After a dessert of raspberry and chocolate mousse they went home.
—The Long Way Home
Makes 6 servings
- 10 ounces (280 g) good-quality semisweet or extra bittersweet (about 70%) chocolate
- 2 tablespoons unsalted butter
- 4 large eggs, separated (see note)
- 1 cup (250 ml) heavy cream, very cold
- 1 tablespoon raspberry liqueur, such as Chambord, or 1 teaspoon pure vanilla extract
- Additional whipped cream (optional)
- One ½-pint basket fresh raspberries
1. Break up or chop the chocolate into small chunks. Melt the chocolate and butter in the top of a regular or improvised double boiler (set a heatproof bowl into a saucepan; the size of the bowl should be large enough to easily hold the chocolate, fit the top of the saucepan, and keep the bottom of the bowl at least 2 to 3 inches above the water). Stir occasionally until the chocolate has completely melted, about 10 minutes. Keep the water at a bare simmer.

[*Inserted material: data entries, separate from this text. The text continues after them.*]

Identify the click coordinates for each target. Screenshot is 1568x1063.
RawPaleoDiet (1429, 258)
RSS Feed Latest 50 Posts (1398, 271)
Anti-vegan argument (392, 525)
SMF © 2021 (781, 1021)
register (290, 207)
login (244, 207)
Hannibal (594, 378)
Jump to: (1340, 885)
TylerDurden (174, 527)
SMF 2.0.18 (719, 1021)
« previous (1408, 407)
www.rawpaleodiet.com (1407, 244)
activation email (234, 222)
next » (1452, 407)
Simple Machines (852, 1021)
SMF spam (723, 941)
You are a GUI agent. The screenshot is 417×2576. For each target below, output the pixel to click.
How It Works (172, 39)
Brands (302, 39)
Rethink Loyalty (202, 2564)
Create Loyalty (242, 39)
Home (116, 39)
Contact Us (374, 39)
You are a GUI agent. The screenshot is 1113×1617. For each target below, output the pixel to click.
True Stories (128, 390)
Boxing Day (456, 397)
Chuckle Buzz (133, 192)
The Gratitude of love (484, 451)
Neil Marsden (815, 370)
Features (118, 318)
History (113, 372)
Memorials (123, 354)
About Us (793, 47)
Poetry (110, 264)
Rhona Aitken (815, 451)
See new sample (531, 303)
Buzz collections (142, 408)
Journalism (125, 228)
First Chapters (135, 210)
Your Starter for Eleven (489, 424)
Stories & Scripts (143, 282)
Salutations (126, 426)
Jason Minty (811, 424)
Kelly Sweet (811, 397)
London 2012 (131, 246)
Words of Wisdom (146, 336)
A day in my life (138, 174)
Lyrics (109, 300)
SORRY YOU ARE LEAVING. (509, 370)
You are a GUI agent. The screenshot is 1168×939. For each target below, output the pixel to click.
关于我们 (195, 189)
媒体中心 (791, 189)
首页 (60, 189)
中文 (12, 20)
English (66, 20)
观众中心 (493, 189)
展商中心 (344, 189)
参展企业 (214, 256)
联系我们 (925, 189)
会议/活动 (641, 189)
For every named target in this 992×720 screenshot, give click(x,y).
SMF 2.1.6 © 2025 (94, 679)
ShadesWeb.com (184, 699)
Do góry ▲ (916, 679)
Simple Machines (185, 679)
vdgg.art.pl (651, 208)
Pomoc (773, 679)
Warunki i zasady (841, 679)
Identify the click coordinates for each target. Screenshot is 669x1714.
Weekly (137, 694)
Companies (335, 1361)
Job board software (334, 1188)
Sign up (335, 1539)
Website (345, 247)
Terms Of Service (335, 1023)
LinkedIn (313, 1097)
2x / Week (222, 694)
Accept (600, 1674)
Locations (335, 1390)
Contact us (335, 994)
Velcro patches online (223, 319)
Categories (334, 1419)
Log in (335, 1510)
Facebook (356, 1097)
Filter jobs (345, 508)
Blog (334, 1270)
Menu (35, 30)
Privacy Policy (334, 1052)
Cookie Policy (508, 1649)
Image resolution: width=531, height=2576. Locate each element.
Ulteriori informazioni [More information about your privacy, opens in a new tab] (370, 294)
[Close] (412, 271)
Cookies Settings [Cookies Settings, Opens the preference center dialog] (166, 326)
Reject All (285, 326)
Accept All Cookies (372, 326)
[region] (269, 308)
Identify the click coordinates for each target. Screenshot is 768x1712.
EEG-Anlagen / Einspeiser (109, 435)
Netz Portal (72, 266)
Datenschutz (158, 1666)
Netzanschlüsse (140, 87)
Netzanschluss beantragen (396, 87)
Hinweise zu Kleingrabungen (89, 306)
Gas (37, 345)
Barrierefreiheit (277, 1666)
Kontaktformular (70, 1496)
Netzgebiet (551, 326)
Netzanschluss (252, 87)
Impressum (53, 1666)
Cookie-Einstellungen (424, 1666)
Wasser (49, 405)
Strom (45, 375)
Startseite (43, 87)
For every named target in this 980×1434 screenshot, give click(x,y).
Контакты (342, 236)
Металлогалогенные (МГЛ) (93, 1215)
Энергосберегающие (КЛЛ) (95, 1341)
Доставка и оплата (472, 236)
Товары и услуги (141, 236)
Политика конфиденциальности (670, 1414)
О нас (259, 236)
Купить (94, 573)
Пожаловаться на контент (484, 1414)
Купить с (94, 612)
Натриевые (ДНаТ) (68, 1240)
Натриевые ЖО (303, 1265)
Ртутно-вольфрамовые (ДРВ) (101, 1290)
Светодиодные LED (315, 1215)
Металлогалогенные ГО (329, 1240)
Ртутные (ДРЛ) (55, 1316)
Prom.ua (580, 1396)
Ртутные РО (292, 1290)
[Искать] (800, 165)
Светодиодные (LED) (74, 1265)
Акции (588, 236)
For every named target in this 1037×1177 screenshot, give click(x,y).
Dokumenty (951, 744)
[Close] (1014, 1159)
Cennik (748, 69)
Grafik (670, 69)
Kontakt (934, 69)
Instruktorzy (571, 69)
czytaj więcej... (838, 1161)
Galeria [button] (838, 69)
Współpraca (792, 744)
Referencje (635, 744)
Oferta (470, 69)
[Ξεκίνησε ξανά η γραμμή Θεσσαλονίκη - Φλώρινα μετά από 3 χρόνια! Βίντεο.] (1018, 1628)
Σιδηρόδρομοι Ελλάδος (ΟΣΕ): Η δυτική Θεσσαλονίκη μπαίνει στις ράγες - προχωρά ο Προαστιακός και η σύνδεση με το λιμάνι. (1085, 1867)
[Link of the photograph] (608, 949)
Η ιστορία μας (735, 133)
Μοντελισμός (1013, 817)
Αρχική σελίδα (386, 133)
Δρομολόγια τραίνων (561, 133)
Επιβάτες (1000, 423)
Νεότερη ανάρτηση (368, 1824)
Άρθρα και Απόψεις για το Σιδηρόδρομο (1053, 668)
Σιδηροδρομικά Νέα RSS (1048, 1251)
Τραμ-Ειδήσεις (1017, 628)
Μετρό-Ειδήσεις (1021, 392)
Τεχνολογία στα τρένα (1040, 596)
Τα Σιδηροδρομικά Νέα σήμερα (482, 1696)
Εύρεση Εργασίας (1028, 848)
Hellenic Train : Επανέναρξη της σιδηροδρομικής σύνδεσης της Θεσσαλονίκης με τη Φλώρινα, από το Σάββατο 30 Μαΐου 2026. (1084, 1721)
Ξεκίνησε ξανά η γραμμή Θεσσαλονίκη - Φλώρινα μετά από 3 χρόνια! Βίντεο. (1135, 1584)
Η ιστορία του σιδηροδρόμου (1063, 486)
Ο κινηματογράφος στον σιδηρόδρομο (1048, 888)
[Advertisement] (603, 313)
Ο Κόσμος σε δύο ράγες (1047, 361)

2. Remove the chocolate mixture from the heat and beat in the egg yolks, one at a time. Beat the egg whites in a separate bowl with an electric mixer just until they hold soft peaks. Fold the egg whites into the chocolate mixture, one-half at a time, using a rubber spatula. Fold gently, making sure to scrape the bottom and sides of the bowl. Stop folding when the whites have been halfway incorporated into the chocolate. Whip the 1 cup of heavy cream with an electric mixer just until it holds soft peaks. Add the liqueur to the chocolate mixture. Fold in about three-quarters of the whipped cream just until no white streaks remain. Set 12 raspberries aside. Mash the remaining berries into the reserved whipped cream until the cream takes on a light pink color.
3. Spoon about ⅓ cup into a champagne flute or other tall, clear glass (a white ramekin will work in a pinch). Spoon in a tablespoon or so of the raspberry cream, and then top up the glass (or ramekin) with another ⅓ cup of mousse. Cover each serving with a small piece of plastic wrap and refrigerate until completely set, at least 3 hours or up to 1 day. Serve with additional whipped cream, if you like, and a couple of the reserved fresh berries.
Note: Eating raw eggs may lead to foodborne illness. You can reduce the risk of illness by washing the eggshells before cracking them. In any case, pregnant women and those with compromised immune systems should refrain from eating raw eggs.